__WHAT TO DO__.
Rewrite the lines below, changing each "GUI agent" to "screen assistant" and keeping everything else the same.

(ENTRIES SHOWN Opens)

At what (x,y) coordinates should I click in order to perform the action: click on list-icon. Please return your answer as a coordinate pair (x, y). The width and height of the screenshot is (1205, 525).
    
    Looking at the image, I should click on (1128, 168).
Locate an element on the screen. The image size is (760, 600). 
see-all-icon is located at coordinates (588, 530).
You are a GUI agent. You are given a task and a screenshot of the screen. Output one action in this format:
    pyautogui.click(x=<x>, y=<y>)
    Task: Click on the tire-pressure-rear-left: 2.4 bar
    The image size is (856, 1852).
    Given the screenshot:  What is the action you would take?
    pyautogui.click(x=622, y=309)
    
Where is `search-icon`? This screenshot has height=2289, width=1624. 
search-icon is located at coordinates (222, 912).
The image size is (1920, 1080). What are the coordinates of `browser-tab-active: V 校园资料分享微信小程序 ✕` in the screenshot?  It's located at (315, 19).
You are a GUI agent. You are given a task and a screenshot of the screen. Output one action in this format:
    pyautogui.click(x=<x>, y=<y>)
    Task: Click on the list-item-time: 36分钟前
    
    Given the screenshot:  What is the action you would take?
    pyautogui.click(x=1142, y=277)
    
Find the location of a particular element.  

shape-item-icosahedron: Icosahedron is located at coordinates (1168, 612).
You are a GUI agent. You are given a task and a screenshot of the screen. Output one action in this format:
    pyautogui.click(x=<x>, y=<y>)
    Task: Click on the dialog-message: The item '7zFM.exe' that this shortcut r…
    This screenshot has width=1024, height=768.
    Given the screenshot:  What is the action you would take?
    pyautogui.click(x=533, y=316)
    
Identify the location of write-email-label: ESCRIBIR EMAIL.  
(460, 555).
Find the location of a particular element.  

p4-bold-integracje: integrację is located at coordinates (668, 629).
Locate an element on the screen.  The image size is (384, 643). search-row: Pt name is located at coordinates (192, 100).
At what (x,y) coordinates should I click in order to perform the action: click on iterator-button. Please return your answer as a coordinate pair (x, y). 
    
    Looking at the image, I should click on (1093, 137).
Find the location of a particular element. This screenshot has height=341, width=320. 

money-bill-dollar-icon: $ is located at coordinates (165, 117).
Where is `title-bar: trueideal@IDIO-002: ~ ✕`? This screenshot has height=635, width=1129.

(ENTRIES SHOWN Closes)

__COMPLETED EXERCISE__.
At what (x,y) coordinates should I click in order to perform the action: click on list-icon. Please return your answer as a coordinate pair (x, y). The width and height of the screenshot is (1205, 525).
    
    Looking at the image, I should click on (1128, 168).
Locate an element on the screen. The image size is (760, 600). 
see-all-icon is located at coordinates (588, 530).
You are a screen assistant. You are given a task and a screenshot of the screen. Output one action in this format:
    pyautogui.click(x=<x>, y=<y>)
    Task: Click on the tire-pressure-rear-left: 2.4 bar
    The image size is (856, 1852).
    Given the screenshot:  What is the action you would take?
    pyautogui.click(x=622, y=309)
    
Where is `search-icon`? This screenshot has height=2289, width=1624. 
search-icon is located at coordinates (222, 912).
The image size is (1920, 1080). What are the coordinates of `browser-tab-active: V 校园资料分享微信小程序 ✕` in the screenshot?  It's located at (315, 19).
You are a screen assistant. You are given a task and a screenshot of the screen. Output one action in this format:
    pyautogui.click(x=<x>, y=<y>)
    Task: Click on the list-item-time: 36分钟前
    
    Given the screenshot:  What is the action you would take?
    pyautogui.click(x=1142, y=277)
    
Find the location of a particular element.  

shape-item-icosahedron: Icosahedron is located at coordinates (1168, 612).
You are a screen assistant. You are given a task and a screenshot of the screen. Output one action in this format:
    pyautogui.click(x=<x>, y=<y>)
    Task: Click on the dialog-message: The item '7zFM.exe' that this shortcut r…
    This screenshot has width=1024, height=768.
    Given the screenshot:  What is the action you would take?
    pyautogui.click(x=533, y=316)
    
Identify the location of write-email-label: ESCRIBIR EMAIL.  
(460, 555).
Find the location of a particular element.  

p4-bold-integracje: integrację is located at coordinates (668, 629).
Locate an element on the screen.  The image size is (384, 643). search-row: Pt name is located at coordinates (192, 100).
At what (x,y) coordinates should I click in order to perform the action: click on iterator-button. Please return your answer as a coordinate pair (x, y). 
    
    Looking at the image, I should click on (1093, 137).
Find the location of a particular element. This screenshot has height=341, width=320. 

money-bill-dollar-icon: $ is located at coordinates (165, 117).
Where is `title-bar: trueideal@IDIO-002: ~ ✕`? This screenshot has height=635, width=1129.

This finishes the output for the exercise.